The German minister’s statements came after a meeting with his Israeli counterpart, Gideon Sa’ar, in Tel Aviv – today, Saturday – at the end of a tour of the Middle East that lasted several days.
The politician from Chancellor Friedrich Merz’s Christian Democratic Party said that his confidence in the peace process “has increased to the point where I think we can review the travel warnings related to Israel,” noting that he aims, by easing the travel warnings, to contribute once again to increasing the growing exchange between Germany and Israel.
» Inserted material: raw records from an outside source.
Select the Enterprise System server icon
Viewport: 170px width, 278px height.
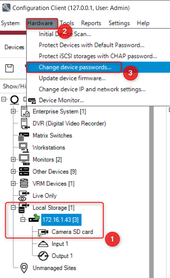25,112
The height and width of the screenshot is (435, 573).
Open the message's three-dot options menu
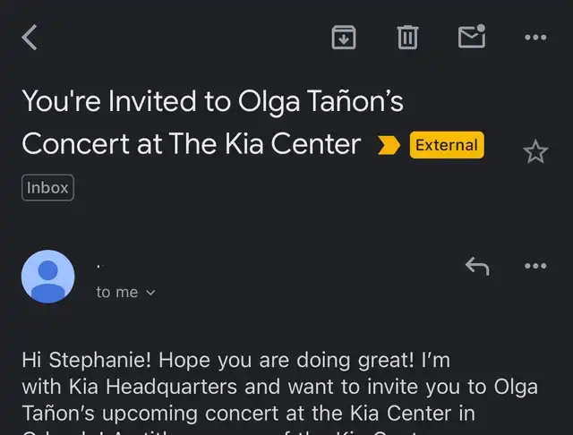[x=535, y=266]
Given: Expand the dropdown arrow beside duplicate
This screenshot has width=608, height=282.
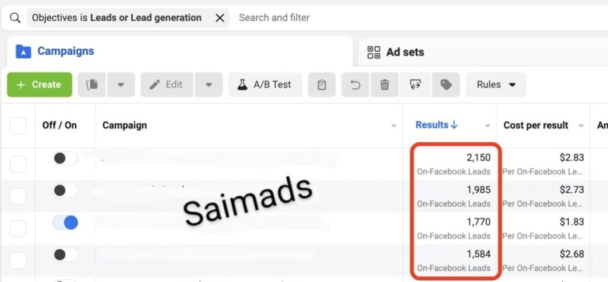Looking at the screenshot, I should point(121,85).
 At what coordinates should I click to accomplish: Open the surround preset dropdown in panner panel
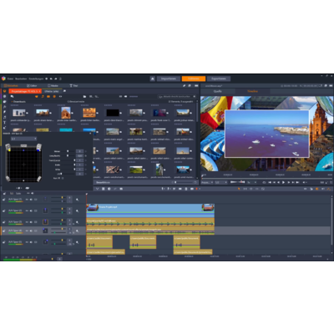(x=23, y=139)
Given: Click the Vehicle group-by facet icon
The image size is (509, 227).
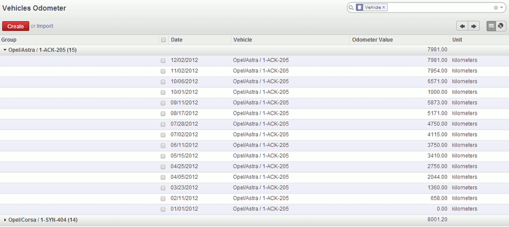Looking at the screenshot, I should (x=360, y=7).
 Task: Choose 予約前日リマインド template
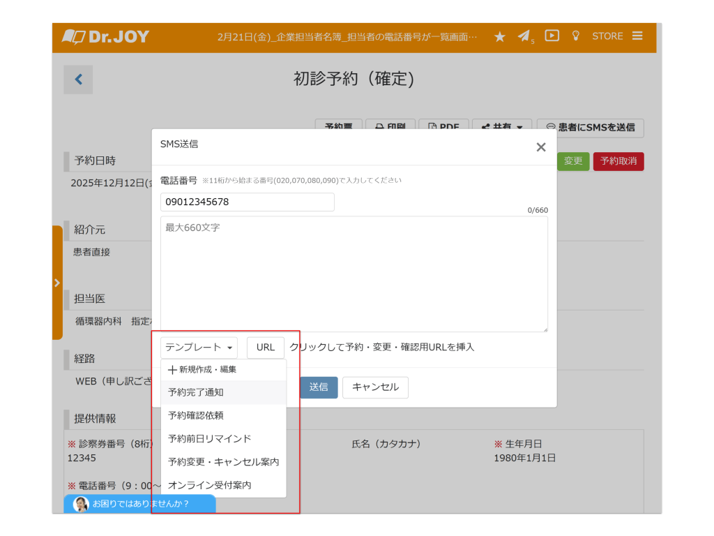point(209,439)
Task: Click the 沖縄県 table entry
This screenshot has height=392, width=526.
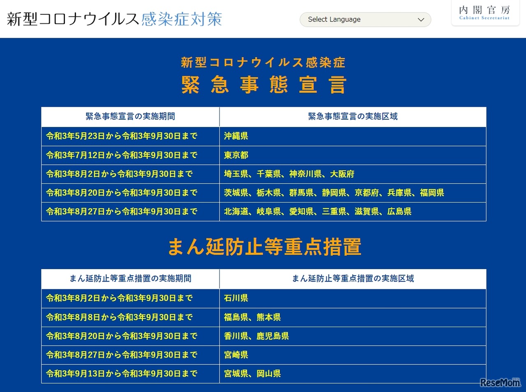Action: [235, 136]
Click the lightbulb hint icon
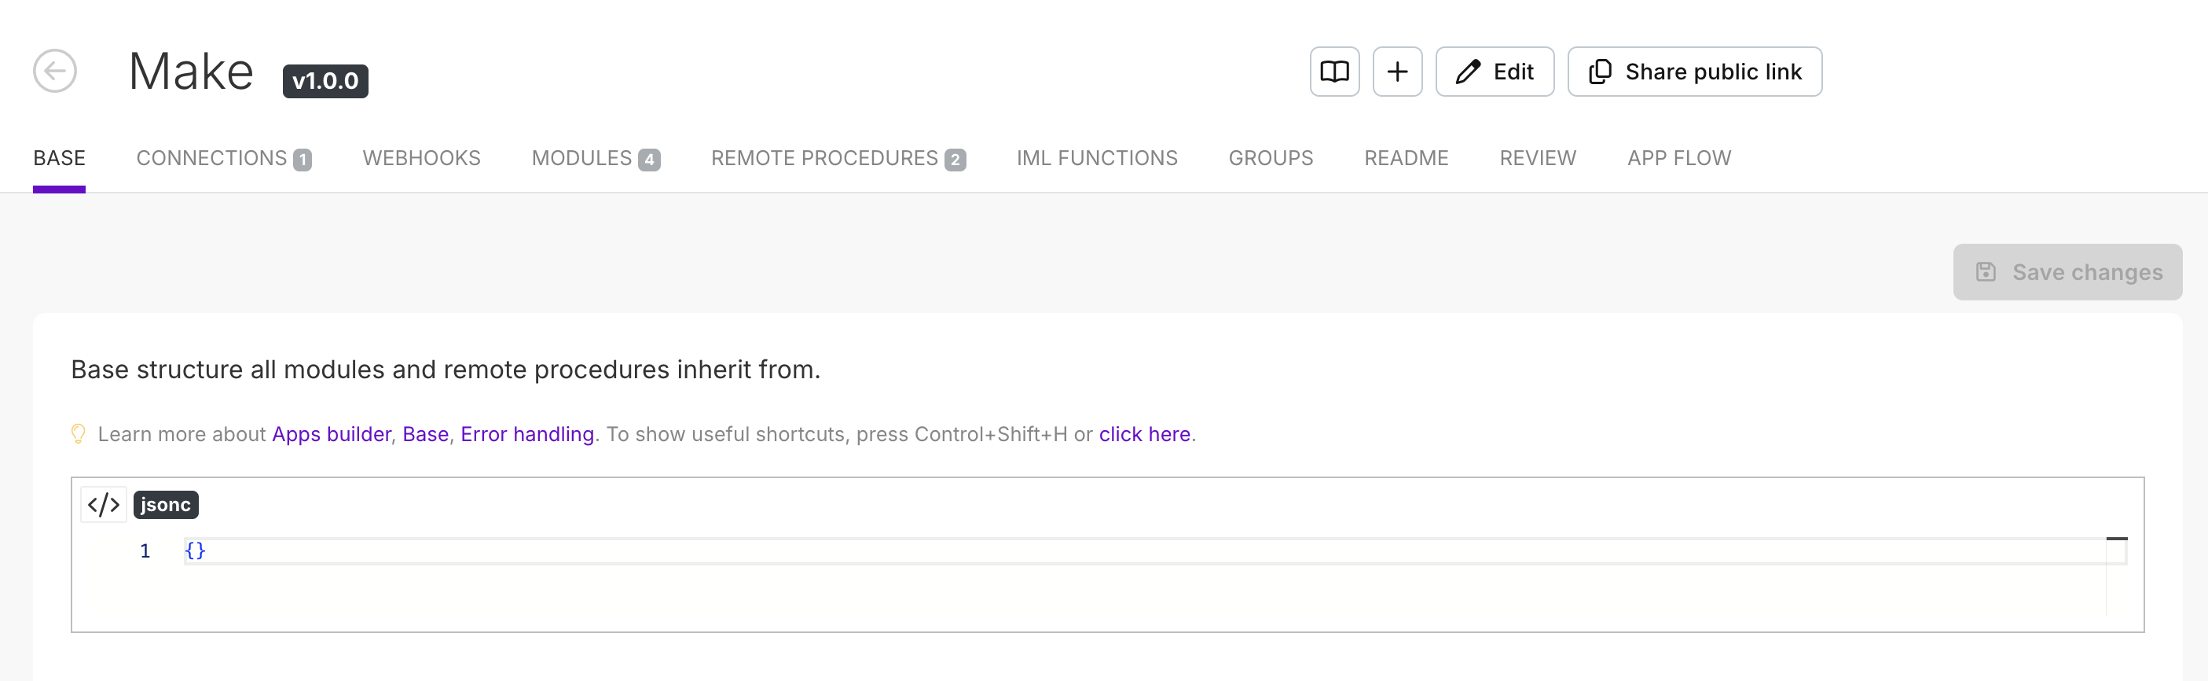The height and width of the screenshot is (681, 2208). click(78, 434)
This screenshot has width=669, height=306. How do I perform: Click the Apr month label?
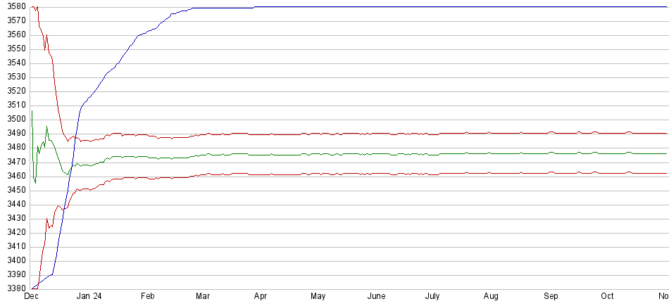point(261,297)
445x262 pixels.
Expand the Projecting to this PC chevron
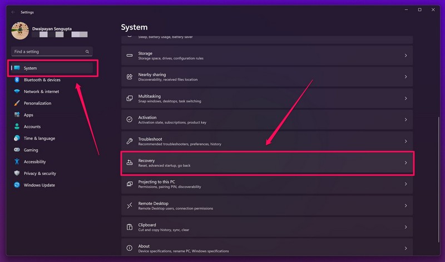click(x=406, y=184)
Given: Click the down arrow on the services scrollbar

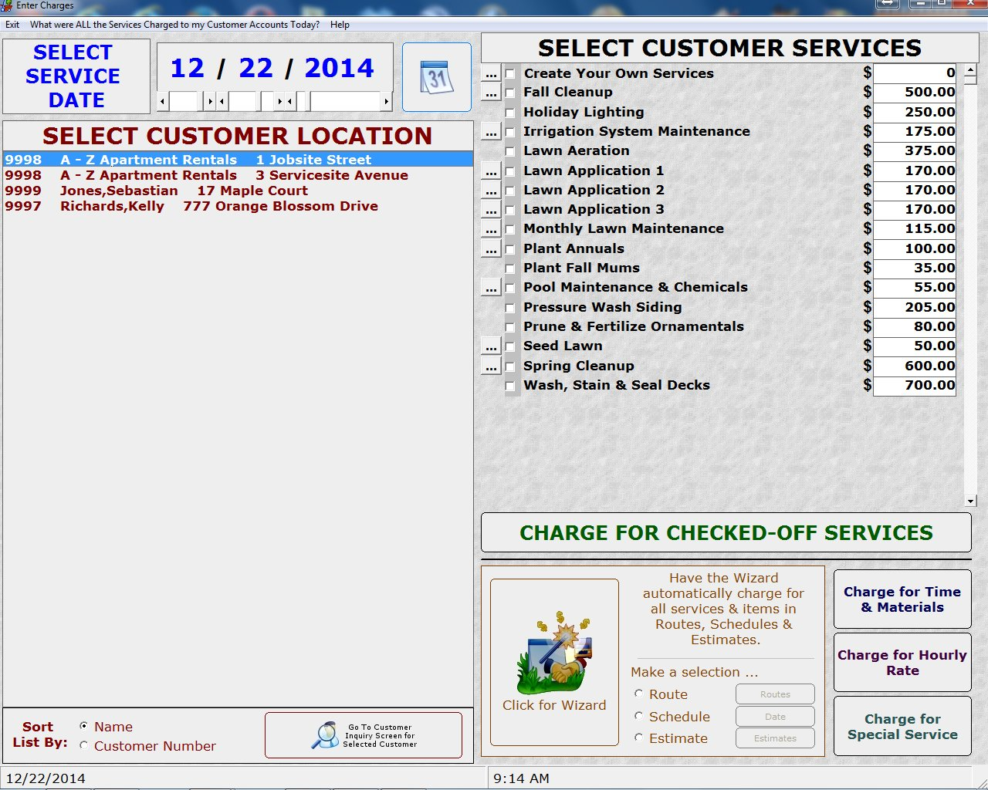Looking at the screenshot, I should (x=970, y=499).
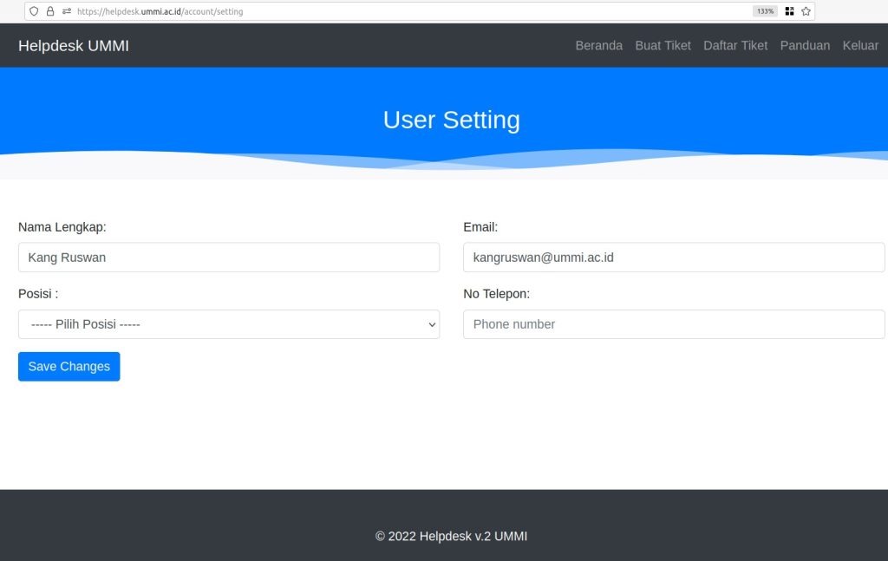Open Daftar Tiket in the navbar

tap(735, 45)
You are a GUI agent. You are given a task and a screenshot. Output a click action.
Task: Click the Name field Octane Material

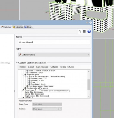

“This is of particular concern to me for the younger generation,” Vadivhol added, expressing his regret that students and students currently face great obstacles in traveling to Israel.
Vadivule stated that he would assign the Ministry of Foreign Affairs to handle the details of this matter, and that they would be announced in the middle of this week.
Regarding the continued implementation of the peace plan, the German minister said that he realizes that “what we are heading towards is a difficult matter,” stressing that the first condition for achieving a permanent safe and stable situation in the Gaza Strip is to ensure the establishment of a ceasefire between Israel and the Islamic Resistance Movement (Hamas).
He continued: “I have the general impression that both sides have a firm will to transform this ceasefire into a permanent process that ends in peace.”
Vadiful believed that “it is easier to say that the Hamas movement must be disarmed than to actually implement this matter,” noting that “the common will to achieve this already exists.”
The German Foreign Minister was on his way back from a tour that included Jordan, Syria, Lebanon, and Bahrain, when he arrived in Israel, where Sa’ar received him at his private residence in the greater Tel Aviv area, in a gesture that was considered a special appreciation from the Israeli side.
At the conclusion of his visit, Vadivul met at Ben Gurion Airport with the parents of the slain soldier Itai Sheen, Hagit and Ruby Sheen, as their son was among the prisoners in the Gaza Strip and was later killed. Itai Shin also held German citizenship, while the resistance in Gaza has not yet returned his body.